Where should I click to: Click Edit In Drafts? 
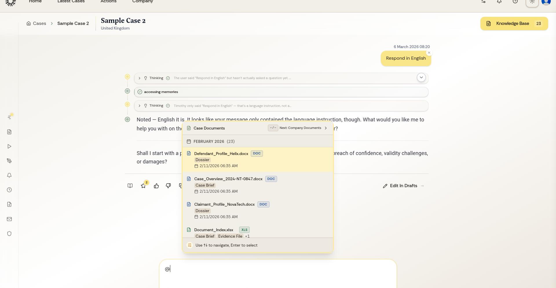(403, 186)
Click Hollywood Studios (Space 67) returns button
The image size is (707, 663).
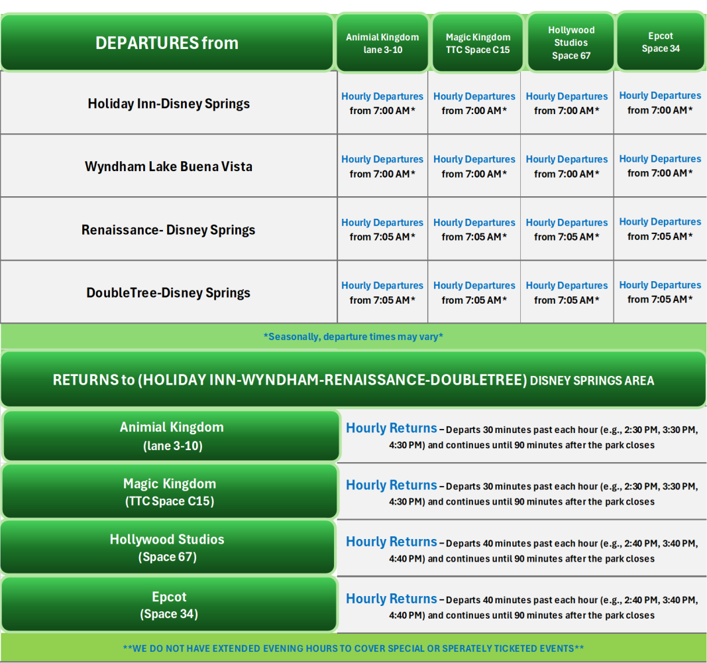pyautogui.click(x=167, y=548)
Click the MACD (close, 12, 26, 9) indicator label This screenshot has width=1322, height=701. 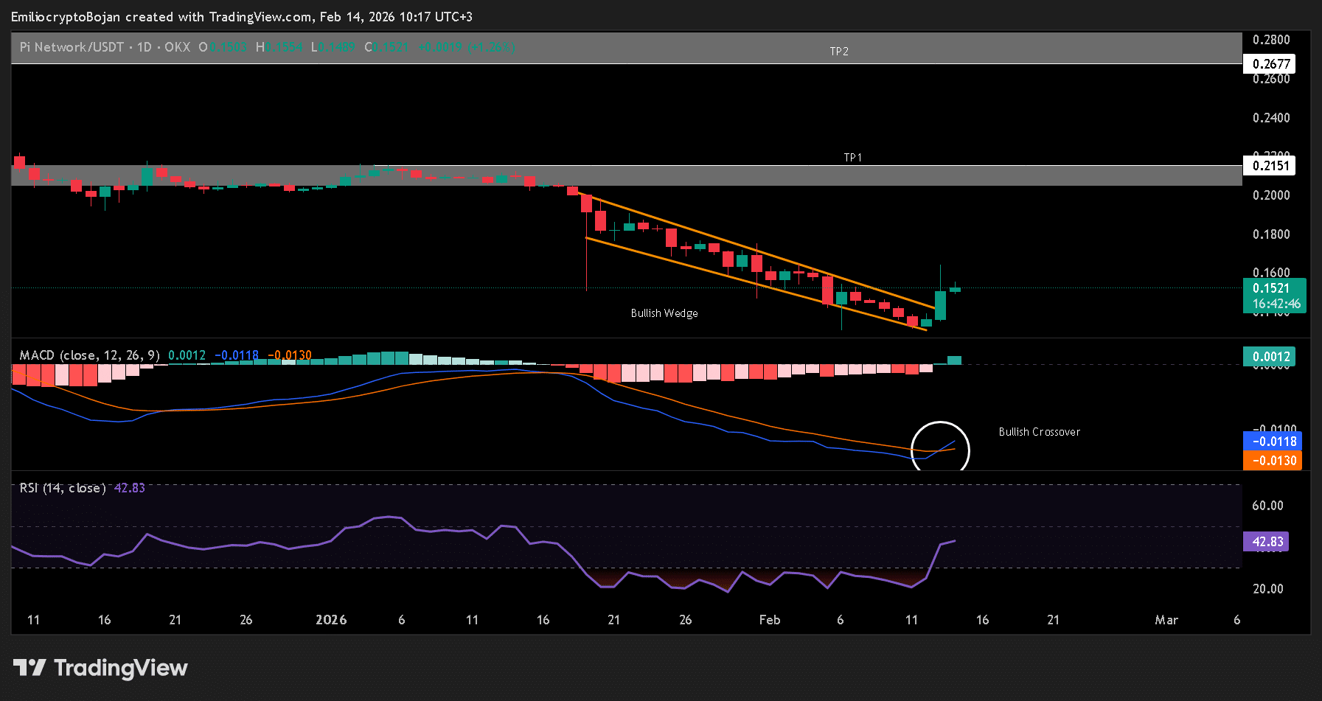click(x=89, y=355)
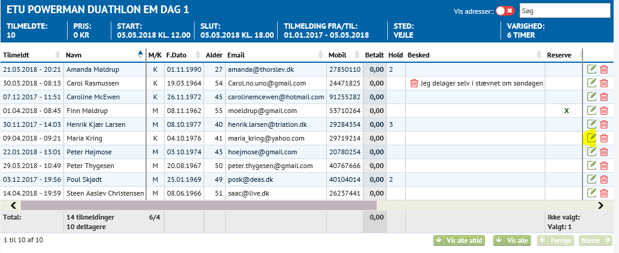Viewport: 619px width, 253px height.
Task: Open edit icon for Carol Rasmussen
Action: click(591, 83)

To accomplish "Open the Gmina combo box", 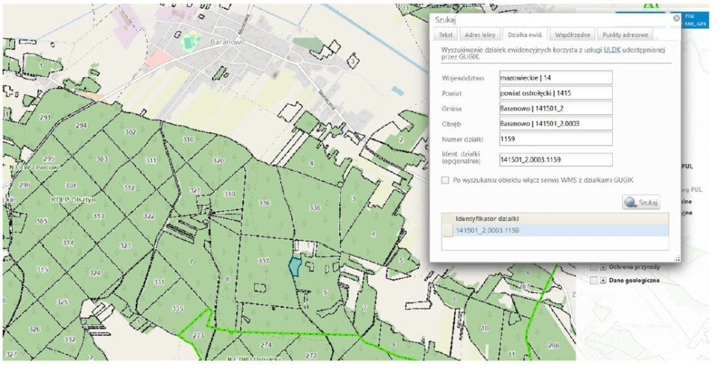I will coord(555,109).
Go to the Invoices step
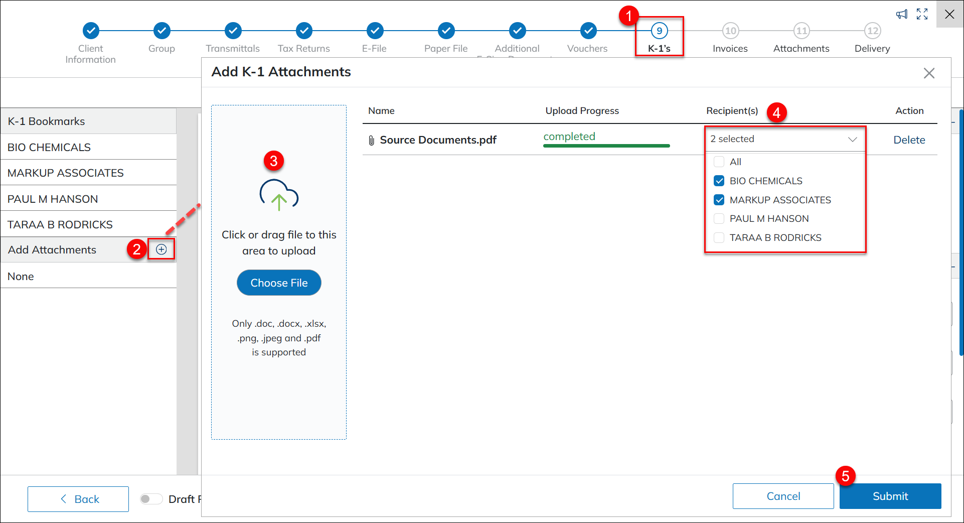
# # # #
— Written problem —
Rewrite the listing from its beginning through the line holding "pyautogui.click(x=167, y=548)", inclusive, with "returns button" changed to "returns link" and nothing else altered. Omit the pictures from your version.

— Answer for the task —
Where should I click to: Click Edit In Drafts? 
(403, 186)
Click Hollywood Studios (Space 67) returns link
The image size is (707, 663).
pyautogui.click(x=167, y=548)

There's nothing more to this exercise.